**AVAILABLE RECORDS:**
+-------+

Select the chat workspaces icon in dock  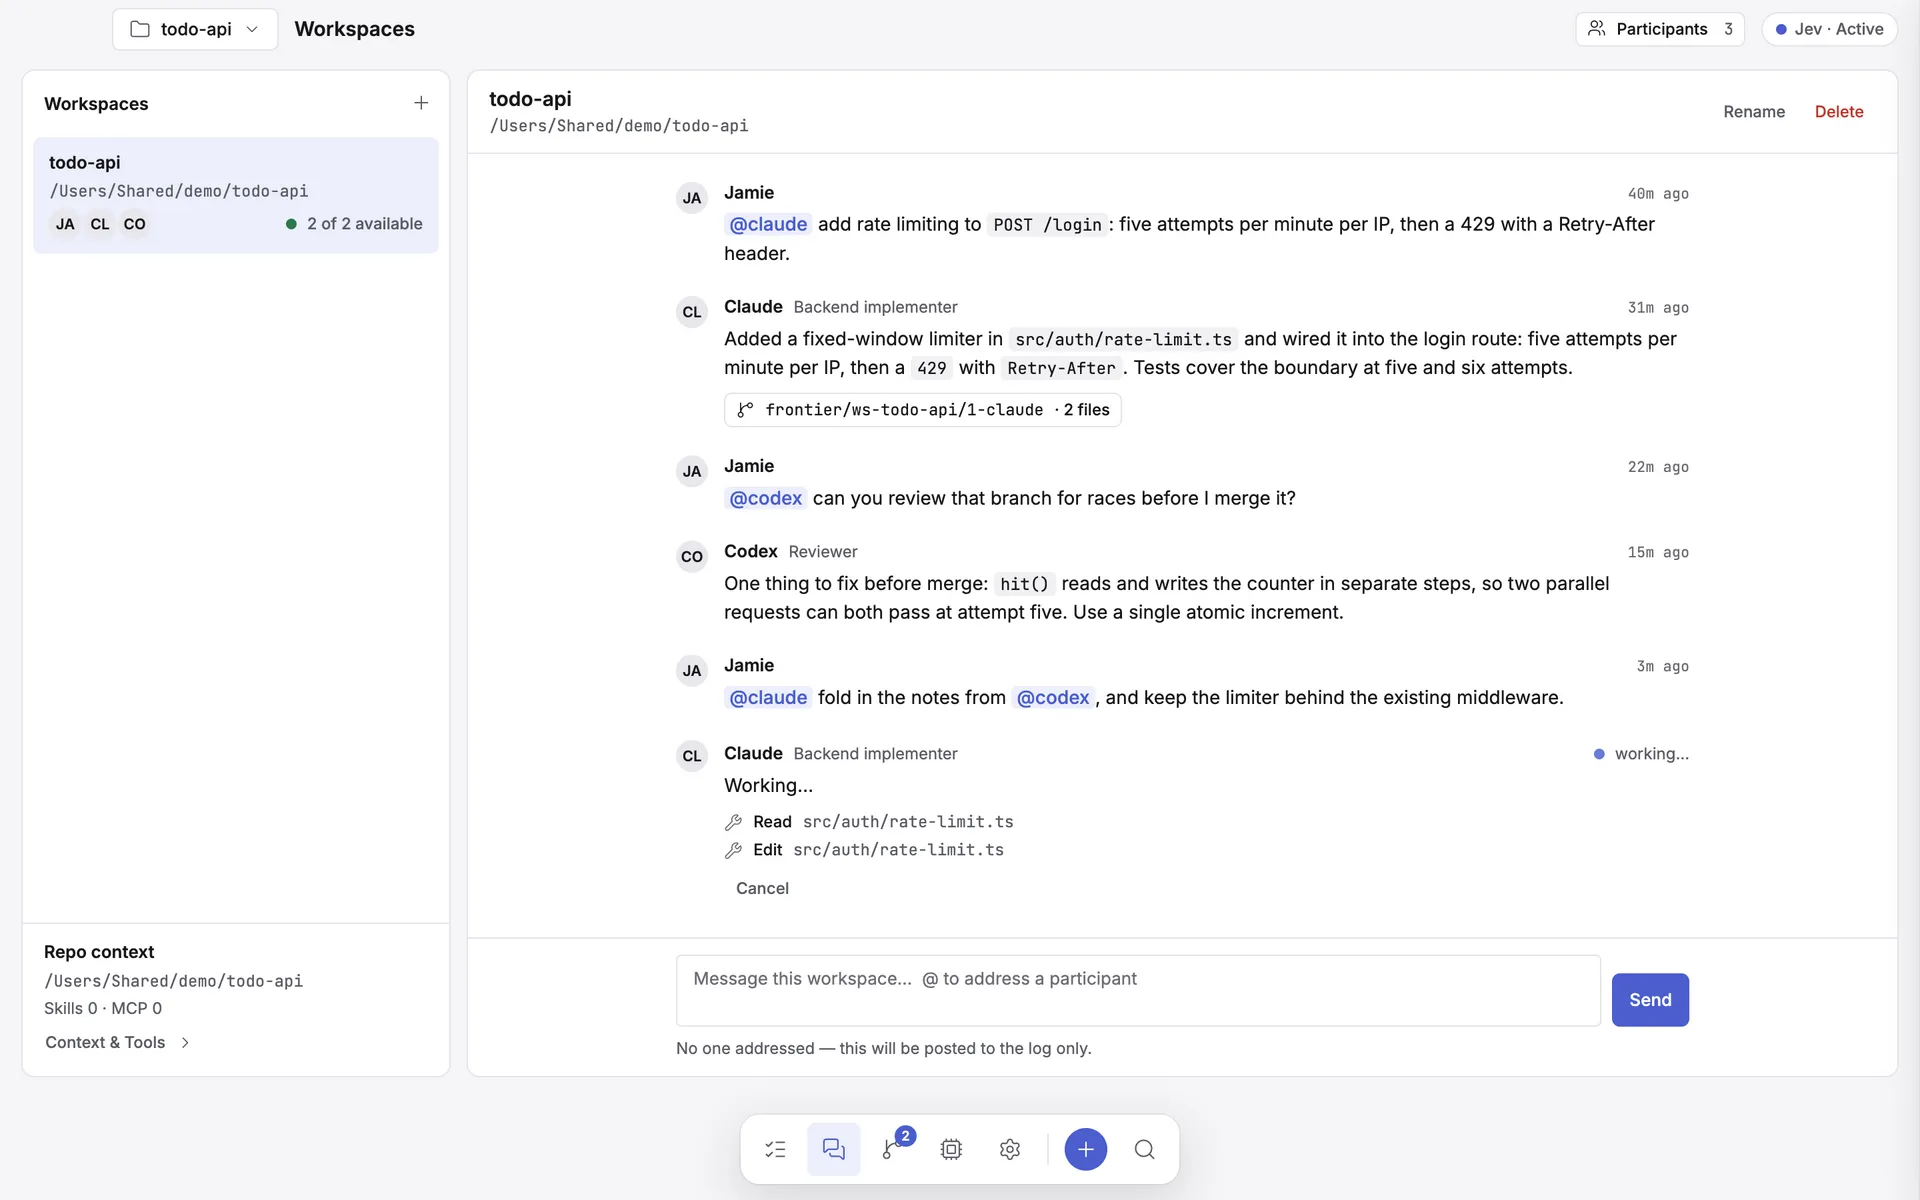834,1149
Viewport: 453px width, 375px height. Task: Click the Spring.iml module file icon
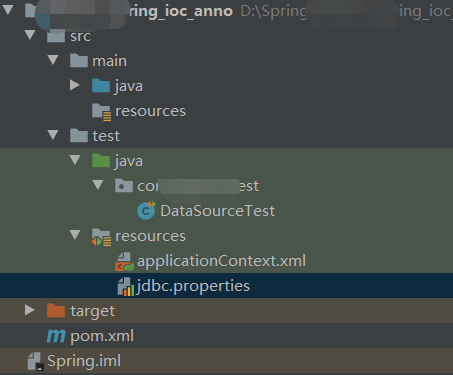point(35,362)
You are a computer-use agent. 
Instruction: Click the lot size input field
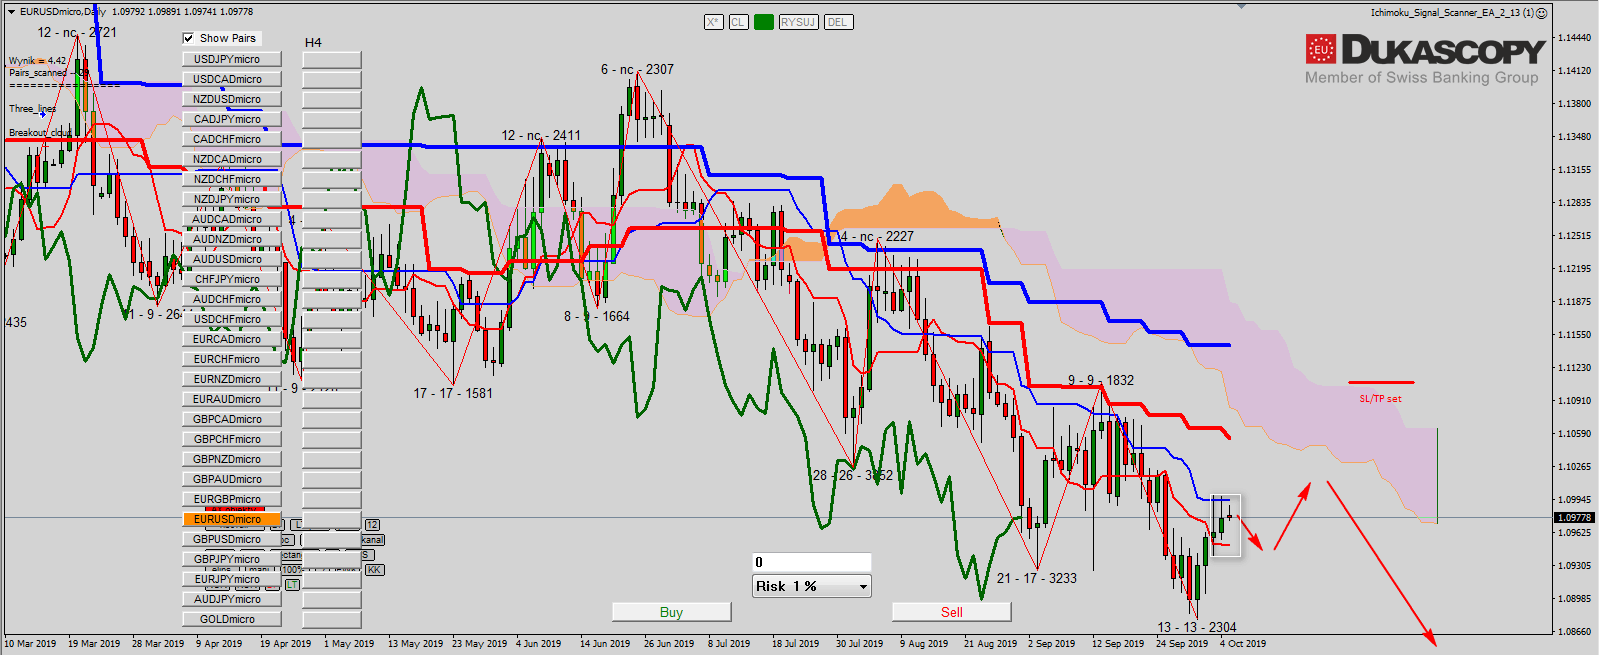point(811,562)
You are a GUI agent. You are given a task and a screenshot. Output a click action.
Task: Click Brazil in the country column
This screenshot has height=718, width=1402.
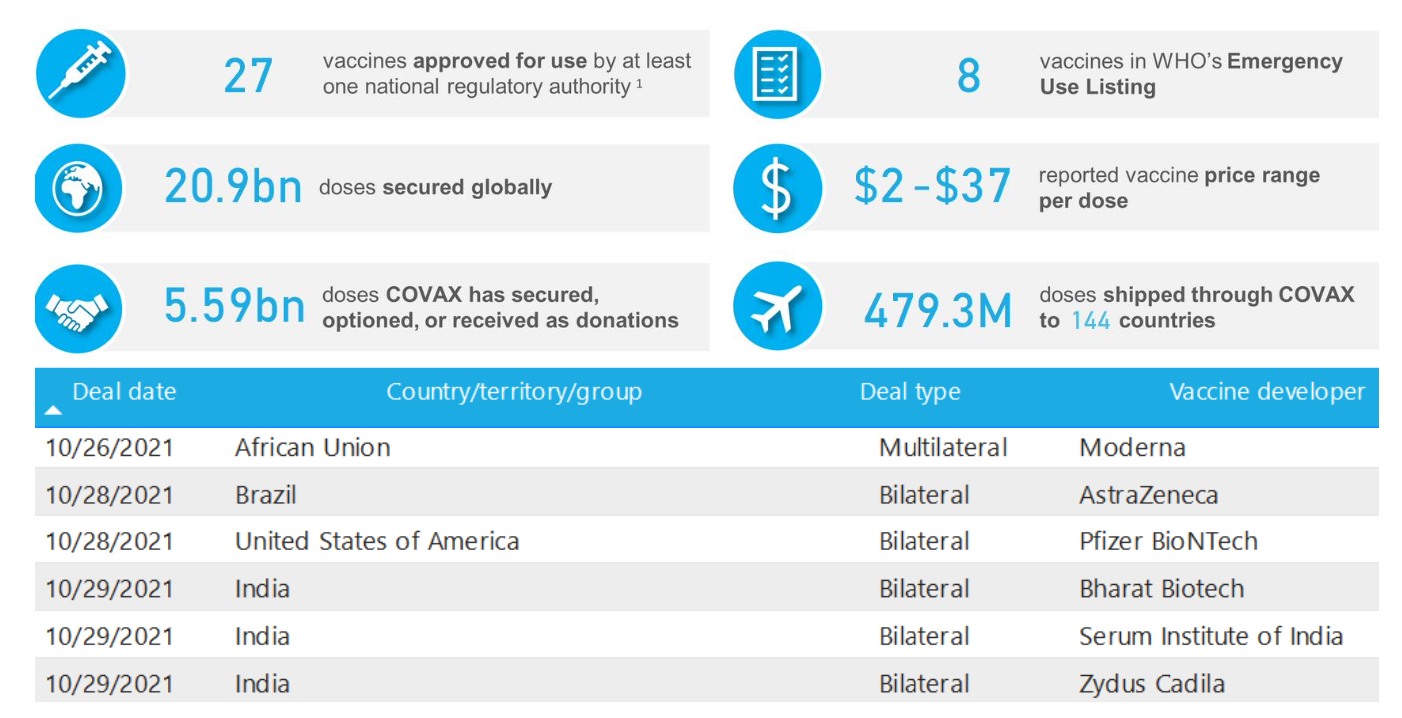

+-------+

Lines containing the word "agent" are to be located in the entries and copied.

You are a computer-use agent. 
You are a GUI agent. You are given a task and a screenshot. Output a click action.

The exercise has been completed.